[[ Passage for review, beginning ]]

Wednesday, 5 October 2011

Hyperemesis Gravidarum Pregnancy Two: Part Two - Admission to Hospital

As with my previous HG pregnancy I had been admitted to hospital less than twelve hours after being told by an out of hours GP that I did not need to be admitted. The previous time I had been given excellent treatment and had improved fairly quickly. This time was the opposite.

All the routine things were done such as taking my history, running through the treatment plan (which was as I expected having been through it before), patronising me with reassurance that I didn't need to worry because the baby would still get the nutrition it needed, inserting a canula (this time they only needed to go one size down) and doing various tests. Being dehydrated and having provided a urine sample at the GP I was unsurprisingly unable to provide another one. Despite the fact that I had drunk nothing, four hours later when I was finally given IV fluids they seem surprised that I was still unable to produce one.

In the evening I was offered a "warfarin" injection to reduce the risk of deep vein thrombosis which I declined. Warfarin is particularly dangerous to the unborn child but as I later found out when I obtained a copy of my hospital records it was actually low molecular weight heparin they were offering me and not warfarin.

My first anti emetic was finally given about twelve hours after I was admitted at around 11pm (although recorded in my notes as 7pm). Within a few hours I was feeling much worse so when I said I couldn't manage oral painkillers I was given the antiemetic intravenously. I managed to swallow the pain killers but was sick before the midwife had time to walk to the next person. Even though I had been admitted for hyperemesis nobody had thought to provide me with sick bowls but I had with me the yoghurt pots I had carried for the journey so was able to use one of them.

I was offered the same anti emetic (cyclizine) two or three times the next day (Thursday) but since it had made me worse, I said I didn't want it as it didn't work. Eventually one of the midwives told me that I needed to take it because if I didn't I wouldn't be given anything else. I told her that as I was pregnant I did not want to take unnecessary medication, that since the cyclizine did not work it was an unnecessary medication and that it was unreasonable to refuse to give me something else just because I wouldn't take something that wasn't working. She took my point and at 5.30pm I was given metoclopramide. Although there appears to be no record of this dose anywhere in my notes, when I requested a further dose at midnight I was told I needed to wait a further two hours as apparently it was eight hourly. I asked if there was anything else I could have and the midwife said she would ask a doctor for something else. Although I was awake most of the night due to the crying babies in the postnatal room next to the room I was in, I was not given any anti emetics until the next morning and my records say I was "sleeping" at multiple times through the night which presumably means that I was lying still with my eyes shut as one usually does when attempting to sleep.

[[ Passage for review, end ]]
[[ Dataset entries, beginning ]]

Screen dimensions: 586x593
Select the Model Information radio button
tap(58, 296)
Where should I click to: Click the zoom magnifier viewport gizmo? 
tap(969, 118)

[[ Dataset entries, end ]]

* _Task instructions_
[1] Update the hospital admission account by rewriting it from "My first anti" through "one of them.", with "yoghurt pots" changed to "plastic tubs".
[2] In the hospital admission account, what was actually offered in the injection that staff called "warfarin"?

* _Solutions per task_
[1]
My first anti emetic was finally given about twelve hours after I was admitted at around 11pm (although recorded in my notes as 7pm). Within a few hours I was feeling much worse so when I said I couldn't manage oral painkillers I was given the antiemetic intravenously. I managed to swallow the pain killers but was sick before the midwife had time to walk to the next person. Even though I had been admitted for hyperemesis nobody had thought to provide me with sick bowls but I had with me the plastic tubs I had carried for the journey so was able to use one of them.

[2] Low molecular weight heparin.